Topiramate remains a category D drug

The findings of this cohort study do not change the fact that topiramate was recently designated as a Pregnancy Category D drug. The US Food and Drug Administration issued an alert on March 4, 2011, notifying health-care professionals and patients that the drug’s category had changed from C to D because of new evidence of an increased risk of oral clefts in infants exposed to the agent in utero. Pregnancy Category D means that there is positive evidence of human fetal risk based on human data but the potential benefits from use of the drug in pregnant women may be acceptable in certain situations despite its risks.
—Janelle Yates, Senior Editor

Reference

AED dosing throughout pregnancy

When seizures are well controlled prior to conception, they usually remain controlled during pregnancy, although both increases and decreases in seizure frequency have been reported.¹⁶ Seizure exacerbations are usually due to decreased AED levels; this may be the result of decreased plasma protein binding, decreased albumin concentration, or increased drug clearance,¹⁶ although stress, sleep deprivation, and noncompliance may be contributing factors, as well. The changes in pharmacokinetics make it imperative that seizure frequency as well as AED levels be carefully monitored throughout pregnancy.

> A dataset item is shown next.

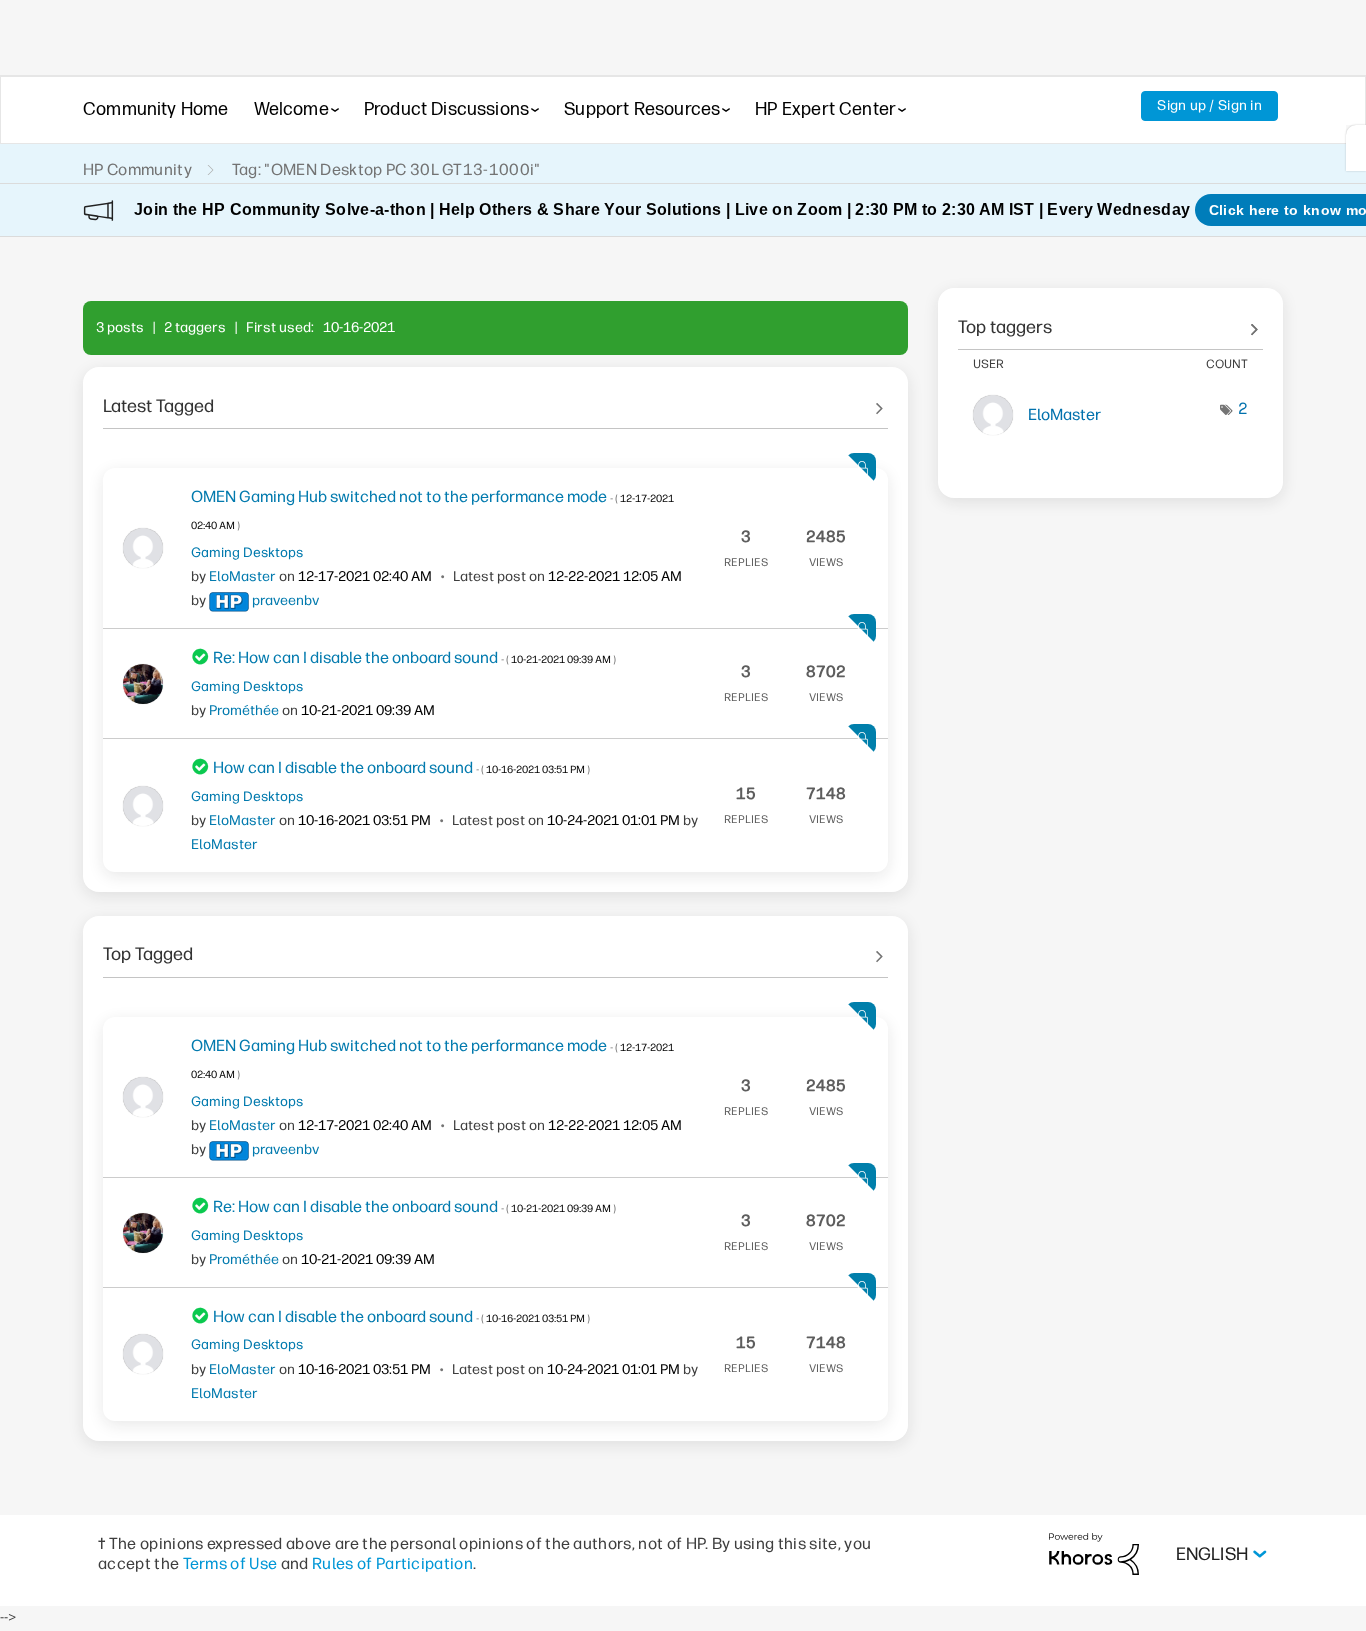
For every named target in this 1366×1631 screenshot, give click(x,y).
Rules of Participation (392, 1563)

Although detailed information about changes in serum levels of the newer AEDs during pregnancy is not available, it can be assumed that they will decline somewhat even if the dose remains the same. Carbamazepine has the least alteration in metabolism during pregnancy,¹⁷ whereas a widely disparate effect on lamotrigine metabolism during pregnancy has been noted. In some women, serum levels of lamotrigine have been shown to decrease by as much as 60% to 90% due to induction of UDP-glucuronosyltransferase (UGT) enzymes,¹⁸ the drug’s main metabolic enzymes. Increased clearance of lamotrigine typically occurs within the first several weeks of pregnancy and returns to baseline within 2 weeks after birth.